Different PLS-DA loadings using Mixomics and DiscriMiner

Hello,
I have a 16S microbiome dataset, and I have been using MixOmics to make a PLS-DA and plot the loadings of mi features (X) comparing them with my factor loadings (Y).
As MixOmics plsda does not directly provide model R2 and Q2 values, I also tried DiscriMiner package.
But when comparing the results, I am having 2 issues:

  1. R2 and Q2 values outputted by DiscriMiner are different from those obtained using MixOmics pls() + perf(pls).
  2. X and Y loadings are also pretty much different.
    I am concerned as I don’t know the cause of these differences between packages, maybe someone could put a light on this…

I can provide code if necessary.
Thanks!

hi ALG,
We have not benchmarked against discriMiner so those differences are hard to tell and could come from various reasons

  • the cross-validation folds are different to start with
  • our PLS-DA centres and scale the variables (PLS-style), does discriMiner do this too?
  • the prediction formula / method can vary slightly

can you quantify your statement ‘X and Y loadings are also pretty much different.’ i.e. a correlation coefficient?

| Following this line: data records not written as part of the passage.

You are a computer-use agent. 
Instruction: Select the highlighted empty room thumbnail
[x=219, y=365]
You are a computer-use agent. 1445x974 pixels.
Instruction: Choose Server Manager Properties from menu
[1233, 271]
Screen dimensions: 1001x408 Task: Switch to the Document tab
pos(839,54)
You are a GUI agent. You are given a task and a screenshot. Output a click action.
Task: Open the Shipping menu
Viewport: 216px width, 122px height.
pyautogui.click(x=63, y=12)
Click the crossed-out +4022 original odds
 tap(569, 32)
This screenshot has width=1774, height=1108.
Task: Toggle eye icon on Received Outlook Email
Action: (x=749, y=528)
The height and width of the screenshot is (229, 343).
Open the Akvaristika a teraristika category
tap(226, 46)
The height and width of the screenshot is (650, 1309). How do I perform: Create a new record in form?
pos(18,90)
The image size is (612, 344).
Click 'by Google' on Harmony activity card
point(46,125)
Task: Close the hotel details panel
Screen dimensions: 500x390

And have you compared the prediction performance of the two methods? This is really what matters (classification error rate). We have not implemented R2 and Q2 because PLS-DA sit in a supervised framework, whereas those criteria are for regression (the reason why it can be calculated with PLS-DA is because PLS-DA is a special case of the regression PLS, but we decided not to take that route for now).

Kim-Anh

Thanks for your answer.
I will explain with more detail the points you ask me.
First, here are the function parameters I have used:

Using DiscriMiner:
plsDA(X, Y, autosel = FALSE, comps = 3, cv = "LOO")

Using MixOmics:
plsda(X, Y, ncomp = 3, mode = "regression")
perf(plsda, validation = "LOO")

I do not know whether discriMiner scales variables, the documentation of the package is poor. I can only link the plsDA function for more info…

According to X and Y loadings, I have calculated Pearson correlation for each component:
image
Although correlations are almost 1 (I don’t understand why component 1 and 3 have inverse correlation), Y loading values differ a lot, maybe because of scaling, but it makes a huge difference when plotting X and Y loadings in a PCA.

Here I present Y loadings:
image

Classification error rate is difficult to compare between the two packages, as yours presents a complete table with overall and BER error rates with different distances, and discriMiner only outputs an error rate number:

With mixOmics:

$overall max.dist centroids.dist mahalanobis.dist
comp 1 0.7446809 0.7234043 0.7234043
comp 2 0.4680851 0.5319149 0.4468085
comp 3 0.4468085 0.4893617 0.4680851
$BER max.dist centroids.dist mahalanobis.dist
comp 1 0.8000000 0.7585470 0.7585470
comp 2 0.5185897 0.5365385 0.4514957
comp 3 0.4651709 0.4950855 0.4792735

With discriMiner:
error_rate = 0.1702128

Lastly, if R2 and Q2 are not available, is there any estimate indicating the model prediction accuracy and predictive relevance of my variable I could use?

Thanks a lot for your help.
Adrián López

Hi Andrián,

Ah thank you for the details, that easier for us to see what is going on.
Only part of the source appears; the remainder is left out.